In its recommendations the Telecom Regulatory Authority of India (TRAI) recently proposed a minimum or base price of Rs 3,622.18 crore for every mega Hertz of spectrum in the 1800 MHz band, where radio airwaves have been vacated following the Supreme Court’s verdict on February 2 cancelling all the 122 spectrum licences allotted in 2008 during the tenure if the former telecom minister A Raja.
A pan India spectrum in 1800 MHz band will cost Rs 18,000 crore. The reserve price is several times the base price of Rs 3,500 crore for 3G spectrum auction.
Citing the example of the European countries GSMA said that the European 3G experience more than a decade ago made clear that auctions designed to maximise revenue, hinders the development of the mobile sector and the socio economic benefits that mobile delivers to the public.
“Reducing the ability of mobile operators to invest in network upgrades and expansion would undermine the ability of India to leverage its telecom infrastructure to empower citizens and businesses, especially those in rural communities, to participate equitably in the Internet economy”, GSMA said.
“For example, the TRAI’s proposed reserve prices for upcoming spectrum auctions are so prohibitively high that they will inevitably curtail mobile operator investment in Mobile Broadband infrastructure and increase pricesto consumers”, it added.
Given the strong correlation between mobile penetration and socio economic development the TRAI’s recommendations will not serve the interests of the broader Indian economy.
“Efforts to squeeze money out of mobile operators for some perceived short term gain will only reduce investment in networks, inhibit growth of mobile services and drive up consumer prices limiting the value the public will derive from the spectrum resource in the long term,” said Franco Bernabè, Chairman of the GSMA and Chairman and CEO of Telecom Italia Group.
TRAI’s recommendations would not only drive up the cost of the mobile spectrum, but would also create artificial scarcity of this critical resource. “The GSMA’s member operators in India have invested heavily and worked hard to deliver innovative services to consumers and positively impact the broader Indian economy. They are naturally very concerned about the TRAI recommendations, which have the potential to stifle investment in India’s mobile sector”, it said.

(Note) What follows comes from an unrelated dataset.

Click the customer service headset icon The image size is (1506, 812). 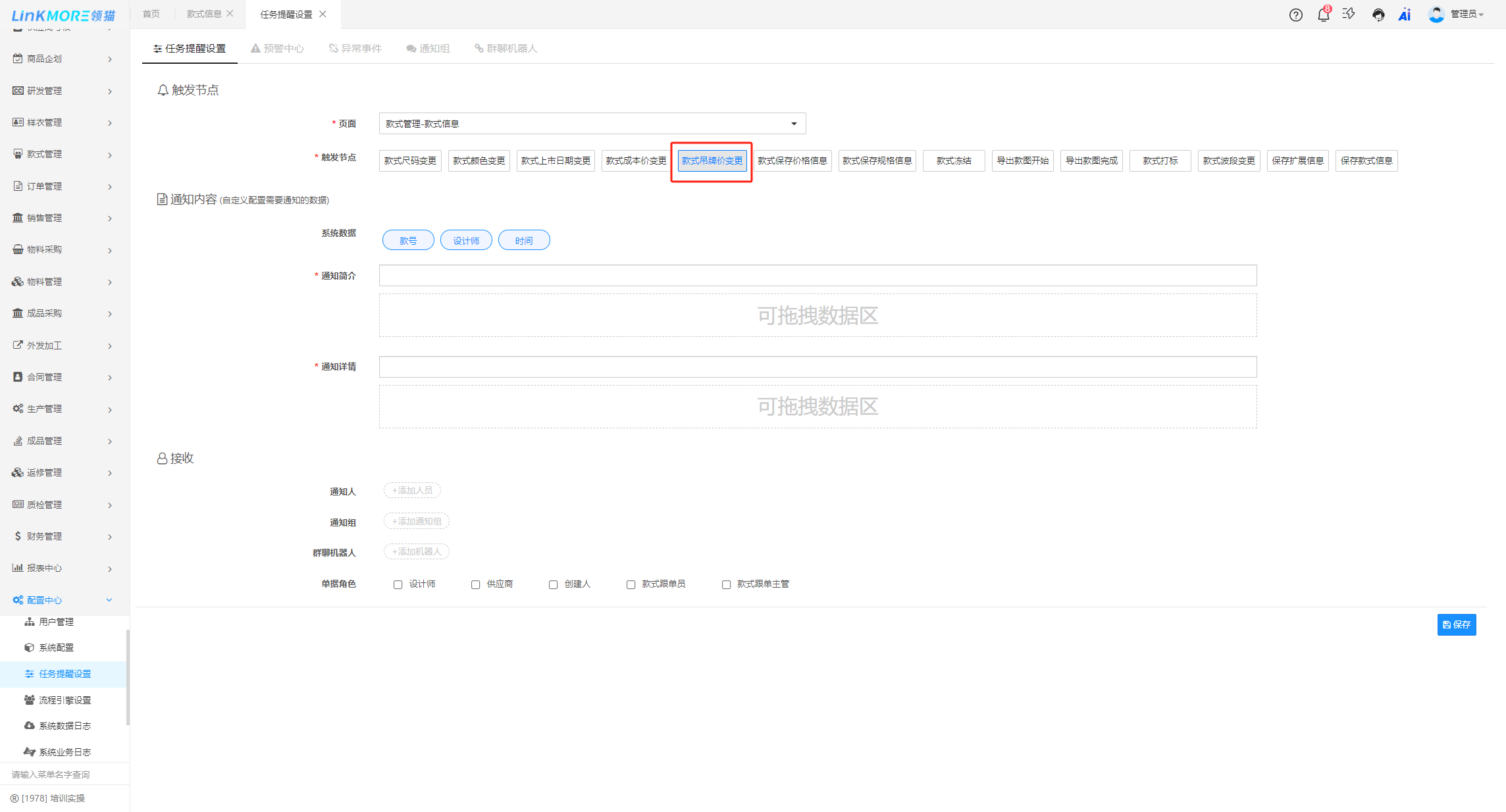tap(1378, 14)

Soon after TRAI’s issued recommendations several telecom operators slammed the hike in the spectrum fee. Vodafone had said that the steep hike in the auction price will only harm the Industry. "We believe that several of these recommendations are retrograde and if accepted, will do irreparable harm to the industry", it said.
"It (TRAI recommendations) will hamper the ability to connect the unconnected and goes against the objectives of National Telecom Policy of ensuring improved rural tele density and right to broadband," Vodafone said.
"Trai recommendations on the hike in reserve prices appear significantly on the higher side and is likely to be a strain on the resources of the bidders, especially with a highly competitive market landscape. Higher reserve price & resultant auction price is likely to lead to an increase in tariffs by service providers," added Jaideep Ghosh, partner at consulting firm KPMG India.